Terapie CRISPR powinny unikać tych problemów. Lekarze pobierają szpik kostny pacjenta, odfiltrowują komórki macierzyste i dokonują edycji genetycznej. Podobnie jak w przypadku każdego innego przeszczepu szpiku kostnego, pacjent musi zostać poddany chemioterapii, aby zniszczyć pierwotne komórki macierzyste, tak aby zmienione komórki po przetoczeniu z powrotem do organizmu uzyskały oparcie i zaczęły się namnażać. Być może będą musieli spędzić w szpitalu nawet miesiąc, aby upewnić się, że nowe komórki zostały przyjęte.

Pełny cykl leczenia może kosztować nawet 2 miliony dolarów. Ta cena jest dużym obciążeniem nawet dla bogatych krajów i jest daleko poza zasięgiem krajów rozwijających się. Jednak nadal może być opłacalne, jeśli przywraca dziesięciolecia zdrowego, bezbolesnego życia.

Inną wadą jest to, że tego podejścia nie można jeszcze zastosować w przypadku innych rodzajów chorób genetycznych. Choroby krwi, takie jak niedokrwistość sierpowatokrwinkowa, są najłatwiejsze do leczenia, ponieważ łatwo jest pobrać komórki z krwi lub szpiku kostnego, poddać je edycji w laboratorium i ponownie przetoczyć. To nie zadziała w przypadku innych narządów. Święty Graal jest na żywo leczenie – ukierunkowana edycja DNA wewnątrz organizmu.

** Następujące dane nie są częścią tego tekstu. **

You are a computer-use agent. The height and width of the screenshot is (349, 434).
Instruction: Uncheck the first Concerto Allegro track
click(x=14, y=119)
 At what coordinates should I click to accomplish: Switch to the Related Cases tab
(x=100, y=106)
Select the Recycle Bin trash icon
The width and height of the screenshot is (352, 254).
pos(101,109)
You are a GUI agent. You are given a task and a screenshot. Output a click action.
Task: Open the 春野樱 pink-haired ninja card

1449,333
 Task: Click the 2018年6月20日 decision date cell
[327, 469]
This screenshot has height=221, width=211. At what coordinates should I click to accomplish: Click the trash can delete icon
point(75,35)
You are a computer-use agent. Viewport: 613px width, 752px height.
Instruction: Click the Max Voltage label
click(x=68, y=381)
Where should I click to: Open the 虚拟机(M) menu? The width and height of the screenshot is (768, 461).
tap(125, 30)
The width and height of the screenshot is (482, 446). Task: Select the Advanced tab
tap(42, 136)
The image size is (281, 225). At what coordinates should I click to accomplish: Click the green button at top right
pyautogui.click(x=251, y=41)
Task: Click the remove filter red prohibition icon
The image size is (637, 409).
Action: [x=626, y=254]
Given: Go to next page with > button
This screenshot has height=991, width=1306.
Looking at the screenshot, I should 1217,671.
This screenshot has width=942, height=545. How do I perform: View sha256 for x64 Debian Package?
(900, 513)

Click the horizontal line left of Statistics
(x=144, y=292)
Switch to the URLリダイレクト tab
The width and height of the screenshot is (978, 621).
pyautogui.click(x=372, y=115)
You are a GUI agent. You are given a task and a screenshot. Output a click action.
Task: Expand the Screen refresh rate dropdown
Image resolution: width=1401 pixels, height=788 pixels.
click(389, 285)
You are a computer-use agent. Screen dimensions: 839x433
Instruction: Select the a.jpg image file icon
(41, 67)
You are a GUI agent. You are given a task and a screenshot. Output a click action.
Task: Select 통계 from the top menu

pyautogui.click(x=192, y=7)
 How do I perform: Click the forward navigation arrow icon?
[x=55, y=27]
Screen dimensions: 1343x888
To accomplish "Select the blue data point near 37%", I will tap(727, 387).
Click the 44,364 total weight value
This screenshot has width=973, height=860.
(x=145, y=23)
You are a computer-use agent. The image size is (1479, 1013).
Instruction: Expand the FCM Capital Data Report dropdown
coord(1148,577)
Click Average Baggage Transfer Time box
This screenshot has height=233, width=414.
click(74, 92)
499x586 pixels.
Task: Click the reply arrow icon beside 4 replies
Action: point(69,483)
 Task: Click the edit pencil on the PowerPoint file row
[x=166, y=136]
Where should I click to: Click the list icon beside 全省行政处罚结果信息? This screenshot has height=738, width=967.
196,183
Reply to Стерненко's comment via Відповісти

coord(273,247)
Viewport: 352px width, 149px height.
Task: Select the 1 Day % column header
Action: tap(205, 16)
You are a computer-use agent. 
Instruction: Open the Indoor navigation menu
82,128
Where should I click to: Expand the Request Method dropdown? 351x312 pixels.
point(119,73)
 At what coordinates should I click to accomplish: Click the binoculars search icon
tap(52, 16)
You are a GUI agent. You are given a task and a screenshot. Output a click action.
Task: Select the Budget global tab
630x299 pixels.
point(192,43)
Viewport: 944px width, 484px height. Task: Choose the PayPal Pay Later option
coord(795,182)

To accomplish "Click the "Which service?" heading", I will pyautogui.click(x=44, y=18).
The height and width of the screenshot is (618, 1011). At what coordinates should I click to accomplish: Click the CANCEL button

Warto przeczytać!  Nowy system do bezpieczniejszego testowania napędu genowego w oparciu o CRISPR

Jak daleko i szybko

Mimo to nie powinniśmy przeoczyć tego, jak daleko zaszliśmy i jak szybko. Nagrodzona Nagrodą Nobla praca autorstwa Jennifer Doudny i Emmanuelle Charpentier, która wykazała użyteczność CRISPR jako narzędzia do edycji genów, została opublikowana dopiero w 2012 roku. Od laboratoryjnego potwierdzenia słuszności koncepcji do zatwierdzonego leczenia u ludzi zajęło zaledwie jedenaście lat, co było niesamowicie szybkie czas realizacji według standardów naukowych.

Jesteśmy także u początków medycyny genetycznej. Możemy być pewni, że każde laboratorium akademickie i firma farmaceutyczna inwestują pieniądze w ulepszanie tych technik i poszerzanie ich zasięgu. Edycja genów będzie coraz lepsza, tańsza i łatwiejsza. Inne podejście eksperymentalne, zwane edycją pierwszoplanową, może pozwolić na wprowadzenie bardziej precyzyjnych zmian niż obecne terapie CRISPR.

Jeśli ta obietnica zostanie spełniona, wkrótce będziemy w stanie wyleczyć od podstaw inne straszne choroby, takie jak progeria czy zespół Tay-Sachsa. Możemy spodziewać się dnia – być może nie tak odległego, jak nam się wydaje – kiedy edycja genetyczna stanie się rutyną. Kiedy ten dzień nadejdzie, nasze zdrowie będzie w pełni pod naszą kontrolą, a nie kaprysami losu, a choroby genetyczne staną się przeszłością.